Going through the entries below, copy out each line that contains "resolution".

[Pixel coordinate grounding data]
■ ■ ■ ■

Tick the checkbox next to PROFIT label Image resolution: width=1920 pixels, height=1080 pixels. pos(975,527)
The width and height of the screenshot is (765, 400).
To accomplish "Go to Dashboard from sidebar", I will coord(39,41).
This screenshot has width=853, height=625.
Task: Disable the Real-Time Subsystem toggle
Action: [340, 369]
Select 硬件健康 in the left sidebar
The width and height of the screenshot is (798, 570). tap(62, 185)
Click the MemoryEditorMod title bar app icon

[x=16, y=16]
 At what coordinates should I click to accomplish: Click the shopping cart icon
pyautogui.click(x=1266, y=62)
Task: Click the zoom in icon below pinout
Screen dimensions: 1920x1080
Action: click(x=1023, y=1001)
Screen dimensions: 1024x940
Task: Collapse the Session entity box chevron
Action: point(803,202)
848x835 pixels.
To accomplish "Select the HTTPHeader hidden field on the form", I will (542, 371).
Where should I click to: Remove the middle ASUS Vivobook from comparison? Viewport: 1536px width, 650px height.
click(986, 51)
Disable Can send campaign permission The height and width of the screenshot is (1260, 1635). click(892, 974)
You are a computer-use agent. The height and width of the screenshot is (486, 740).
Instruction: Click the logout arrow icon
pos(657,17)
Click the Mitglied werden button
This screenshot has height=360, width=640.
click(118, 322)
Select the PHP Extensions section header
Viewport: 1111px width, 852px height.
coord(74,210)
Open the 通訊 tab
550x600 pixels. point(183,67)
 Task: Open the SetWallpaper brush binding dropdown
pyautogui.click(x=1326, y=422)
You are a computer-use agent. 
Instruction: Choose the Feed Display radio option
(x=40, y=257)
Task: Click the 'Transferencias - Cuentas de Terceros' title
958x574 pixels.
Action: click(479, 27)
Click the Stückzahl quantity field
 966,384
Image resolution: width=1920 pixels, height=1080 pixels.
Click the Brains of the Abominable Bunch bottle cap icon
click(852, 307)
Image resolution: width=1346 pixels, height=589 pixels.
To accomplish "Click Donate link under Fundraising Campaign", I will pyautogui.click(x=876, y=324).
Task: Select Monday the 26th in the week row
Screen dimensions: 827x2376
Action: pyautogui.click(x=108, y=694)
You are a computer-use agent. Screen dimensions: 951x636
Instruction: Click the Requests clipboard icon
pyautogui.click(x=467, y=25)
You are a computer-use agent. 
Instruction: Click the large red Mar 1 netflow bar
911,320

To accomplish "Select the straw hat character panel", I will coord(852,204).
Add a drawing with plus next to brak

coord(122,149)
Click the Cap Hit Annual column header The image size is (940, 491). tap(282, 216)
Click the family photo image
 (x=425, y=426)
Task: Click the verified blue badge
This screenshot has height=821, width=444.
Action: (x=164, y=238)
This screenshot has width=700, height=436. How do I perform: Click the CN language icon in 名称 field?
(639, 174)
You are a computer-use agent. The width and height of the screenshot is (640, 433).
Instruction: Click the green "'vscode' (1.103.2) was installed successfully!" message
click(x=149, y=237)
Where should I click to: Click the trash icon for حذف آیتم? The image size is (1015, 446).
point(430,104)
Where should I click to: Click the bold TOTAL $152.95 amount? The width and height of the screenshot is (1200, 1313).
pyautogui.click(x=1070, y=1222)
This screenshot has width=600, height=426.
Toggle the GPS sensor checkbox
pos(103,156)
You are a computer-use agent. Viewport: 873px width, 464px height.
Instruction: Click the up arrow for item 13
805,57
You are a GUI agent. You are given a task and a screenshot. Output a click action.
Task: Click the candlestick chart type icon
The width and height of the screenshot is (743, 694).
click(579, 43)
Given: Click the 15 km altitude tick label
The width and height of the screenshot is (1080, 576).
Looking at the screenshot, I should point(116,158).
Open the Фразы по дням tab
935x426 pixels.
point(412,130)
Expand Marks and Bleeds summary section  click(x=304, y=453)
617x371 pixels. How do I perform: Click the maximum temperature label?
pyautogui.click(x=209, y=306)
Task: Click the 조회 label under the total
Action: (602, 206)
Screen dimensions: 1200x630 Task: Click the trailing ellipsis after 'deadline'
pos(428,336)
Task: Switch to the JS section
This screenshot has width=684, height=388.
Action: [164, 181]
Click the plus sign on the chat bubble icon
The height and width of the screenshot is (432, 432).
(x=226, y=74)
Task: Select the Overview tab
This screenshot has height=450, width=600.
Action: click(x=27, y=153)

■ ■ ■ ■

▶ WRITTEN RESPONSE
Tick the checkbox next to PROFIT label Image resolution: width=1920 pixels, height=1080 pixels. pos(975,527)
Image resolution: width=1920 pixels, height=1080 pixels.
Image resolution: width=1346 pixels, height=589 pixels.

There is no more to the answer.